* **TEXTE FOURNI**
===============

Publie le jeudi 3 mars 2005 par Open-Publishing

de Raoul Marc JENNAR

Un texte de la direction du PS est intitulé "Pourquoi le traité est un
rempart contre les dérives libérales type Bolkestein ?
" Une fois de
plus, cet argumentaire est un outil de désinformation. Il est destiné à
tromper.

La direction du PS affirme que « la directive Bolkestein contredit,
notamment, l’article I-3 qui prévoit que : « l’Union œuvre pour...une
économie sociale de marché qui tend au plein emploi et au progrès
social.un niveau élevé de protection et d’amélioration de la qualité de
l’environnement...Elle promeut la justice et la protection sociales ».

Ce que la direction passe sous silence c’est ce que dit l’article 177 :
« Aux fins de l’article I-3, l’action des Etats membres et de l’Union
comporte l’instauration d’une politique économique (...) conduite
conformément au respect du principe d’une économie de marché ouverte où
la concurrence est libre. » A 68 reprises dans le traité
constitutionnel, le plein emploi, le progrès social, la justice et la
protection sociales sont soumis au « respect d’une économie de marché
ouverte ou la concurrence est libre et non faussée . » C’est-à-dire non
pas à une économie de marché comme nous l’avons connue depuis la
Libération, limitée, encadrée, conditionnée, mais une économie de
marché néolibérale, une économie où l’Etat est réduit à des fonctions
sécuritaires (article 5), une économie où la concurrence n’est plus
limitée par des droits sociaux, par des obligations fiscales, par des
contraintes environnementales, par des choix politiques légitimes. Une
économie de marché sur le modèle des accords de l’OMC. A l’opposé du
modèle européen.

===============

(Entrées de texte et de localisation d'éléments)

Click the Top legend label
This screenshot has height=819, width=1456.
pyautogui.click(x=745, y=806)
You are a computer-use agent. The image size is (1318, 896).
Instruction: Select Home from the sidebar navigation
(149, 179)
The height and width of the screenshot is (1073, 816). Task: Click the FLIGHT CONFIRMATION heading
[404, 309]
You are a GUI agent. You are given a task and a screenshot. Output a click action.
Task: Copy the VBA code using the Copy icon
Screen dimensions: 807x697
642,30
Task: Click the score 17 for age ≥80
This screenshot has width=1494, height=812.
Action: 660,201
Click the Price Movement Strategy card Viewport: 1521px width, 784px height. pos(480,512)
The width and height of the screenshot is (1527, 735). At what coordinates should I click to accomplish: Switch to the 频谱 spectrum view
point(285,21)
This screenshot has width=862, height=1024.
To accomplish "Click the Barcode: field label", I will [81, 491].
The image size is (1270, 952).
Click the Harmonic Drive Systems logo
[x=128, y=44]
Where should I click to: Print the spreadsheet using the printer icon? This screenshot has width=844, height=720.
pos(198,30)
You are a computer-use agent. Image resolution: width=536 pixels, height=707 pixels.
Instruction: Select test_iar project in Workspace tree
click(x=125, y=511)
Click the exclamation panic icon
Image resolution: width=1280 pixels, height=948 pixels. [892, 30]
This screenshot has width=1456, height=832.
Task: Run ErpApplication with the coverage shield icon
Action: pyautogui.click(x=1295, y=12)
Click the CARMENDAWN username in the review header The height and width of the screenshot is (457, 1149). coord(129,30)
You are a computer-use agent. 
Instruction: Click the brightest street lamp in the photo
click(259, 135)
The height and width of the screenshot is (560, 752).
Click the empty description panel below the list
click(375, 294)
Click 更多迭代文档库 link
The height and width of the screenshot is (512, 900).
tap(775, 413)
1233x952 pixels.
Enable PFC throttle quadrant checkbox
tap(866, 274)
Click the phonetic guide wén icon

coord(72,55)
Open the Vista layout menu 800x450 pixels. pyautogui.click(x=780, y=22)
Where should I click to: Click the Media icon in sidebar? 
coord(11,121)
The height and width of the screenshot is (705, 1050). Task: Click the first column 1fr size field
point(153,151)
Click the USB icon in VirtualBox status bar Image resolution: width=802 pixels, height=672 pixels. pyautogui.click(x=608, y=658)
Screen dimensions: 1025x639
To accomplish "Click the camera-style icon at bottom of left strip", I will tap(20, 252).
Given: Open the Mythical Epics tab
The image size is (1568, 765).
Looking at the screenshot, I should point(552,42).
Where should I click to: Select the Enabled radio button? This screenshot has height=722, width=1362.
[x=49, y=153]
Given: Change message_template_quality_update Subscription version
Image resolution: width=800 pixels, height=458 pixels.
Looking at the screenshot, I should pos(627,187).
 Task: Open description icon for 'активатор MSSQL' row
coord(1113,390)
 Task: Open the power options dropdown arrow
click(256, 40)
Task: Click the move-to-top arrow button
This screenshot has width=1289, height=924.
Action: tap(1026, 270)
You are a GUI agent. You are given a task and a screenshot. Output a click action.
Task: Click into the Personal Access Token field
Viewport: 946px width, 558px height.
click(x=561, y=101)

===============

* **À COMPLÉTER**
• 1. D'après le texte sur le traité constitutionnel, répondez aux questions suivantes :
(a) Quel article du traité la direction du PS cite-t-elle pour affirmer que la directive Bolkestein le contredit ?
(b) Combien de fois le traité constitutionnel soumet-il le plein emploi et le progrès social au respect d'une économie de marché ouverte ?
(c) Sur le modèle de quels accords cette économie de marché est-elle décrite ?
• 2. Traduisez en anglais la phrase suivante du texte sur le traité constitutionnel : « Une fois de plus, cet argumentaire est un outil de désinformation. »
• 3. Réécrivez plus brièvement le paragraphe du texte sur le traité constitutionnel qui commence par « Ce que la direction passe sous silence », en conservant ses faits principaux.

* **RÉPONSES ATTENDUES**
• 1.
(a) L'article I-3.
(b) À 68 reprises.
(c) Les accords de l'OMC.

• 2. Once again, this line of argument is a tool of disinformation.

• 3. La direction du PS omet l'article 177. Selon cet article, la politique économique des États membres et de l'Union doit, aux fins de l'article I-3, respecter le principe d'une économie de marché ouverte où la concurrence est libre. À 68 reprises, le traité constitutionnel subordonne à ce principe le plein emploi, le progrès social, la justice et la protection sociales. Il ne s'agit pas de l'économie de marché limitée et encadrée connue depuis la Libération. Il s'agit d'une économie néolibérale, où l'État est réduit à des fonctions sécuritaires (article 5). La concurrence n'y est plus limitée par les droits sociaux, les obligations fiscales, les contraintes environnementales ou les choix politiques légitimes. Ce modèle suit celui des accords de l'OMC et s'oppose au modèle européen.